The Hawke's Bay Regional Council intends asking KiwiRail for more time to finalise a deal to lease the Napier-Gisborne rail line.
At a meeting of the council's corporate and strategic committee yesterday, councillors agreed to support an "in principle" proposal to continue working on plans to reopen the Napier-Wairoa section of the mothballed line.
The council believes it could be economically viable to use the line to ship logs from Northern Hawke's Bay forests to Napier Port.
Last year KiwiRail gave the council until March 1 to decide whether to take up the lease after the council set aside $5.46 million to potentially part-fund the resurrection of a freight service on the line.
A business proposal from the Napier-Gisborne Shortline Rail Group (NGR), discussed by the council yesterday, concludes that the Napier-Wairoa section is in a reasonable to good condition and there is a sufficient resource of logs to be harvested in the area to sustain a rail service to Napier Port for at least 30 years.
The committee yesterday voted to tell KiwiRail "that in principle it agrees to a lease of the line, subject to the terms of the lease and a number of operational matters involving KiwiRail and a rail operator being resolved to the satisfaction of both KiwiRail and HBRC".

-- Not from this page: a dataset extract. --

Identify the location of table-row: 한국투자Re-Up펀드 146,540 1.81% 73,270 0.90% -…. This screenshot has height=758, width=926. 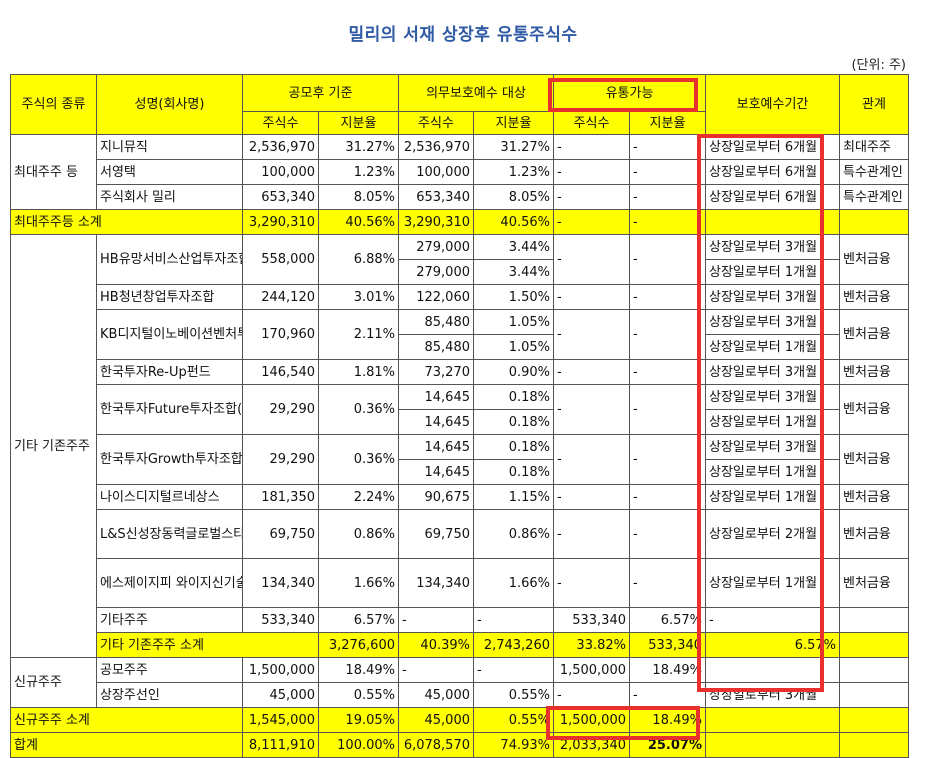
(460, 372).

It also resolved to ask KiwiRail for a "reasonable extension" of time to resolve "the few remaining issues" involved in getting the line operational.
The committee set the council a deadline of June 30 to resolve those issues and have a potential rail operator finalise the additional private-sector funding the business would require.
Nick Cornwall, a consultant hired by the council to help assess the rail proposal, told yesterday's meeting he agreed with NGR's assessment that there was sufficient volume of wood coming onstream in the Wairoa area to make the proposal feasible. Harvesters were more likely to use rail over road to transport logs if they were destined for export.
"Forest managers have said, as they were expected to do, that they will support the train if it offers a benefit over trucks," Mr Cornwall said.
"The viability of the train service will be 100 per cent price-dependent. It has to be as good as, or better than, a truck option."
A spokeswoman for KiwiRail said yesterday the company was aware the committee was meeting to discuss the matter. It had yet to hear officially from the council and was unable to comment on the timing extension request or other issues that the council may raise with it.